Mercouri Kanatzidis1
Northwestern University1
The burgeoning field of radiation detection has witnessed a significant interest in semiconductors that can operate under harsh conditions and high photon fluxes. We present a comprehensive study on CsPbBr3, a perovskite-based semiconductor, showcasing its potential as a robust and cost-effective alternative to conventional Cd1-xZnxTe (CZT) detectors. Our research reveals that CsPbBr3 detectors demonstrate minimal degradation even after exposure to 1 Mrad of Co-60 gamma radiation, maintaining high energy resolution and hole mobility. Many of these detectors also continue to function after a 10 Mrad dose over 3 days, indicating that device failure is more likely related to electrode-material interactions rather than intrinsic material degradation. I will also present the behavior of these detectors under extreme x-ray flux conditions. Utilizing ultrahigh flux synchrotron x-rays and advanced pump-and-probe techniques, we examine the polarization effects and discover their correlation with deep defects generated by intense radiation. Importantly, we find that the polarization can be mitigated by stronger applied electric fields and reduced carrier traps. Additionally, we employ thermally stimulated current spectroscopy to identify trap states and their impact on performance. Our findings suggest that CsPbBr3 detectors fabricated with low defect concentrations (<1 x 10^14 cm^-3) show appreciable performance and stability. Another remarkable aspect of our research is the use of solution-processed perovskites for hard X-ray and gamma-ray detection. These solution-grown CsPbBr3 detectors display excellent photocurrent linearity and sensitivity, even under ultrahigh x-ray fluxes, substantiating their wide applicability in high-flux environments.
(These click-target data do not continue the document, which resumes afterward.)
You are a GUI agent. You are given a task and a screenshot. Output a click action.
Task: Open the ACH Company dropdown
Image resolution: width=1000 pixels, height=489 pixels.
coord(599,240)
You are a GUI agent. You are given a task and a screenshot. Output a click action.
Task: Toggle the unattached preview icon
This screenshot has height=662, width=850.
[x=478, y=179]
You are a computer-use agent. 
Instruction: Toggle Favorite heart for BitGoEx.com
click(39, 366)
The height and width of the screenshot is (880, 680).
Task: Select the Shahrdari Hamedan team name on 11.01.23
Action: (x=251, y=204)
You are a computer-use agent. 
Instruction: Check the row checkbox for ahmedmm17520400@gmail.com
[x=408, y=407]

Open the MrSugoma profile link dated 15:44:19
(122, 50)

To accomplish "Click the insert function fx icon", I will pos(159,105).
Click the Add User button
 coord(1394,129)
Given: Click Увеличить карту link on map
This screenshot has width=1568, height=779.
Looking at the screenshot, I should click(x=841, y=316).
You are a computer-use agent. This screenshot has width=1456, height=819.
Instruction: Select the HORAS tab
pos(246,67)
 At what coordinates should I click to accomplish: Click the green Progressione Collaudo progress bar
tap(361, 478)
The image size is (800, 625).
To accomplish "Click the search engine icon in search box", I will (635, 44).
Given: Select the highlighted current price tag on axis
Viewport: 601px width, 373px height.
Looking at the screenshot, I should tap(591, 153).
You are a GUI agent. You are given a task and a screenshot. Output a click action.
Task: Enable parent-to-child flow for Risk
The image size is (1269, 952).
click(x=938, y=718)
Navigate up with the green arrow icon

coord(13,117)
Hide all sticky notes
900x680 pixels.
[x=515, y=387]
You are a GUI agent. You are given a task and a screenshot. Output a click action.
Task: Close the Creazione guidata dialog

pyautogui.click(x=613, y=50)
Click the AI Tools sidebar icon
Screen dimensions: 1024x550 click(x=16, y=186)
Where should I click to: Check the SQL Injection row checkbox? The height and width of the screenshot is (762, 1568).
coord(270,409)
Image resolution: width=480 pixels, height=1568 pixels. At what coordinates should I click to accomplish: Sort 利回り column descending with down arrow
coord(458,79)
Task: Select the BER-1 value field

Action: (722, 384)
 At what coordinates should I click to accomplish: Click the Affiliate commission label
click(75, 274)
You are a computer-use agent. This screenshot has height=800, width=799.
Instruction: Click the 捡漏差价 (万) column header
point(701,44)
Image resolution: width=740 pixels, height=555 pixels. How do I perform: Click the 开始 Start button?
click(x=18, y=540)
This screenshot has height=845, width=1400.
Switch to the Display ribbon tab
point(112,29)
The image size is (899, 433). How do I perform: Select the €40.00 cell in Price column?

Comparisons between solution-grown and melt-grown crystals reveal comparable performance in terms of defect concentration and overall detector efficacy. There is a compelling case emerging for the use of CsPbBr3-based detectors in a variety of high-stress applications, ranging from industrial settings to space explorations while highlighting strategies for further optimizing these promising materials.